The other follow up item I failed to mention in the proper earlier report from Callao, Peru was that there are 2900 Chinese restaurants in Lima. Hard to figure out where that would have fit in the narrative, but it’s nice to know for future reference.

 

About to go on deck and finish my book on Beaufort and wait for the Cephalexin to kick in. My post nasal drip and slight cough was beginning to wear me down and causing the couple in the next suite to ask me about my health each morning. An early visit to the ship’s doctor (an old friend who has dealt with similar symptoms of mine on previous cruises) welcomed me back when he found me camping at the infirmary door when he opened at 8 am.
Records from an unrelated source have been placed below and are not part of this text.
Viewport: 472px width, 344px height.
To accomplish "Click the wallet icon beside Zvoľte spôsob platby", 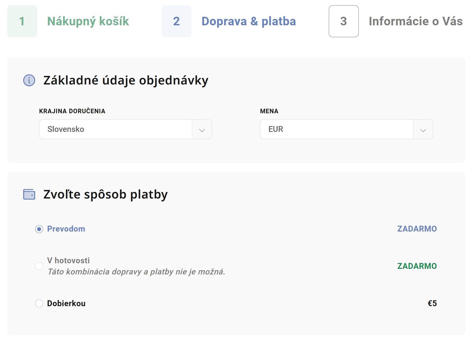I will (29, 194).
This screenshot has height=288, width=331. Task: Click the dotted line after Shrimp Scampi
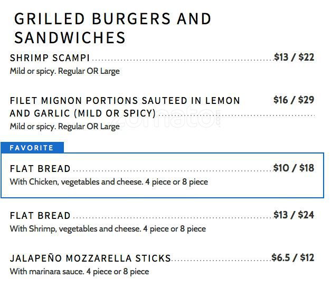pyautogui.click(x=182, y=60)

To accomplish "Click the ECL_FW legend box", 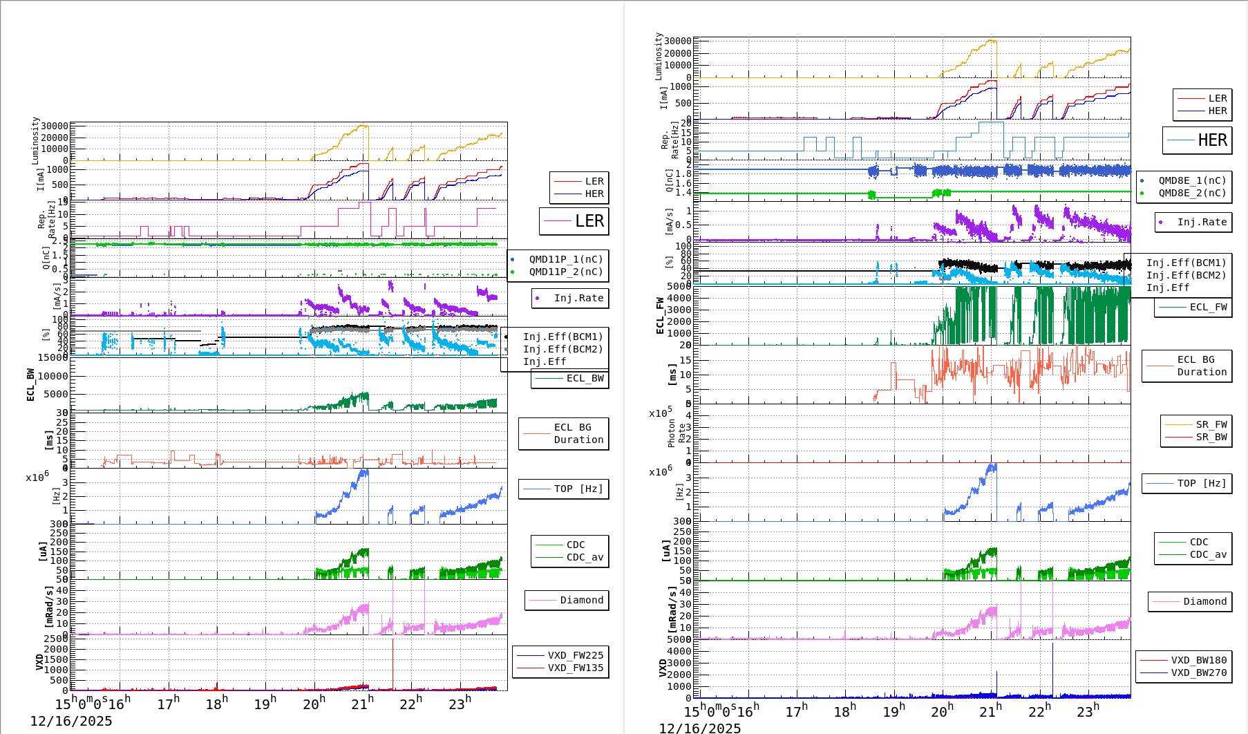I will [x=1193, y=308].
By the way, Dr. Riedel confirmed that I had done the right thing by taking the bus microphone on the trip to Lake Chungara at 15,200 feet after we had were to be above 14,000 feet MSL for many hours and delivering a short lecture on recognizing the symptoms of altitude sickness. He said that last year a number of guests from the ship had to have emergency treatment in Cusco on the two day trip to Machu Picchu.

 

Tomorrow is a sea day and then a short tour, “Valparaiso & Vina del Mar” (another favorite type tour with a stop to the town square, the Fonck Museum with Easter Island and Chilean mainland artifacts, and a beach resort), before turning West for 6000 thousand miles more of this with a stop at the real Easter Island. Whoopee.